▶ [Work request]: Ignoring the images, restate the records below word for word.

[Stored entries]
* * * * *

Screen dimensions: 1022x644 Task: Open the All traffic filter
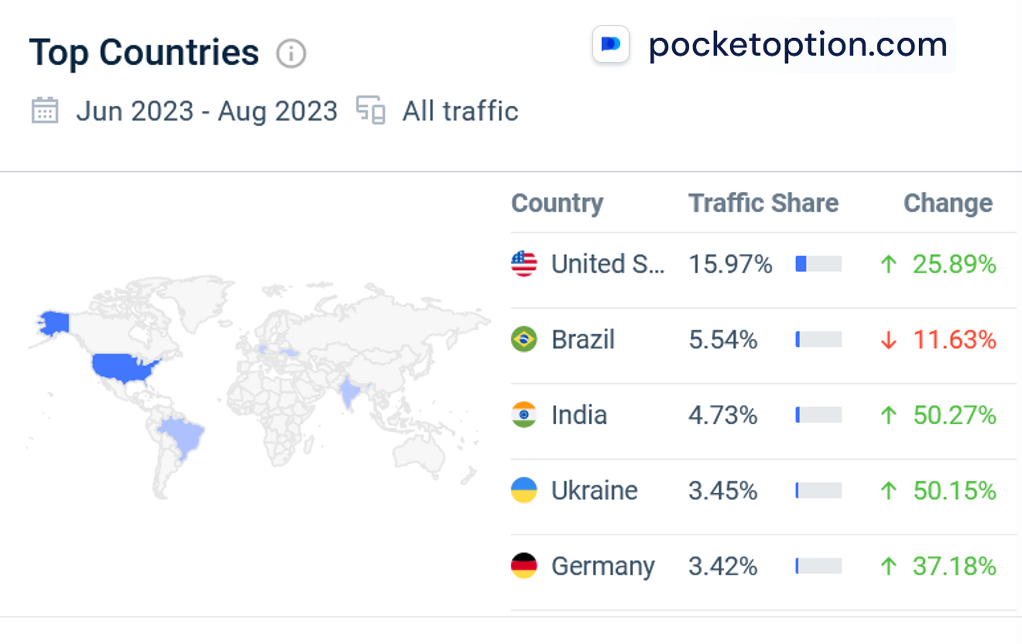coord(460,111)
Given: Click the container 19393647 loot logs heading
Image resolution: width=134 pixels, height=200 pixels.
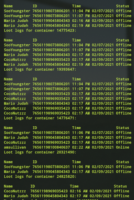Looking at the screenshot, I should (x=40, y=69).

* * * * *

▶ [Task result]:
Screen dimensions: 1022x644 Task: Open the All traffic filter
coord(460,111)
Given: Click the container 19393647 loot logs heading
Image resolution: width=134 pixels, height=200 pixels.
Looking at the screenshot, I should (x=40, y=69).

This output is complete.